Flett & Russell Glaciers, MRNP, July 18, 2006
Monika and I both had Tuesday off, and thinking that with this winter's snowfall there should still be ample snow on the northeast flank of Rainier, we decided on a day trip to the Flett and Russell Glaciers.
I pulled up to her house a little before 7:00 AM after a whopping three hours of sleep and we loaded the gear into her Jetta TDI wagon, freshly filled with biodiesel from Dr. Dan's Fuelwerks. We bombed I-5, SR 18, and the 410 into Enumclaw and on to Wilkeson. The gravel road up to Mowich Lake had been freshly graded this year, and the washboard sections were quite a bit smoother than I remembered.
After a bit of hemming and hawing about what gear to take and which pack to use, we decided on no avy gear, a light 30 meter rope, harnesses, pickets and axes. Neither of us had seen much in the way of crevasses on this route in the past, but we hadn't been here this late in the season either.
We arrived at the Mowich Lake trailhead around 9:30 and loaded up, with Monika having to choose between several options in her quiver of skis and packs and eventually going with the lightest and smallest setups. She suggested the Knapsack Pass shortcut as a means of cutting off a couple of miles of approach time and I agreed to check it out, not having been up that way.
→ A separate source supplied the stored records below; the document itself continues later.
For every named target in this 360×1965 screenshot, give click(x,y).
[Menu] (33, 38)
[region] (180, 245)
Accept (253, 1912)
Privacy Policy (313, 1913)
The way up from the little ranger station was a steep and sometimes slippery trail, with a couple of passes and a bit of bushwhacking required to get to the Flett Glacier. Once on the "glacier" we were disappointed and surprised to find significantly less snow than at approximately the same time last year - there was snow in the basin below the Observation Rock headwall, but it didn't connect to the snow above, and the valley leading to the Russell Glacier was almost completely melted out.
We put on the ski crampons and took an extremely high line to access the Russell - several of the traverses were down to glacial ice with running water flowing over it, and we would have made better time by just booting up the rock. On the way down, we were able to connect to an adjacent chute and avoid the ugly pumice-impregnated ice.
Once on continuous snow we made good time - following Monika in any sort of uphill mode is kind of like latching onto Lance Armstrong's wheel on a bike ride, just put your head down and follow the skin track!
We decided not to climb to the highest possible point as the top was devoid of snow and the skiing underneath it did not look too inviting - in fact the snow on the penultimate face was full of large, dirty and still hard suncups as well. We hydrated and had a snack, then got ready for the "fun" part.
The skiing on the upper portion of the Russell was pretty questionable, especially with Monika's skinny 150 cm race skis and TLT 4 Race boots - essentially a hop turn and traverse situation, then look for a place without huge holes to make another direction change.
Lower down, the snow surface was smoother and some reasonable turns could be made, though it was pretty low-angle skiing. We were able to avoid the glacial ice sections entirely and made it over to the lower section of the O-Rock headwall with just a short carry. Found the shoes without a problem just as the cloud deck set in. Strangely enough, in contrast to last year, there was ample clean running water from a variety of sources, and the ponds at the bases of the glaciers were clear rather than the color of a double short latté, so we filled up a few Nalgenes for the trip down.
The way out proved to be a long slog, as we chose the regular trail (not as steep) in an attempt to save Monika's knees . . . highpoint of the day was perhaps the dip in Mowich Lake (though Monika's fingers were still numb an hour later) . . . low point was definitely the state trooper clocking the Jetta at 76 mph "on video" in a 60 mph zone on the 167.
Lots of nice hiking, with a little skiing thrown in!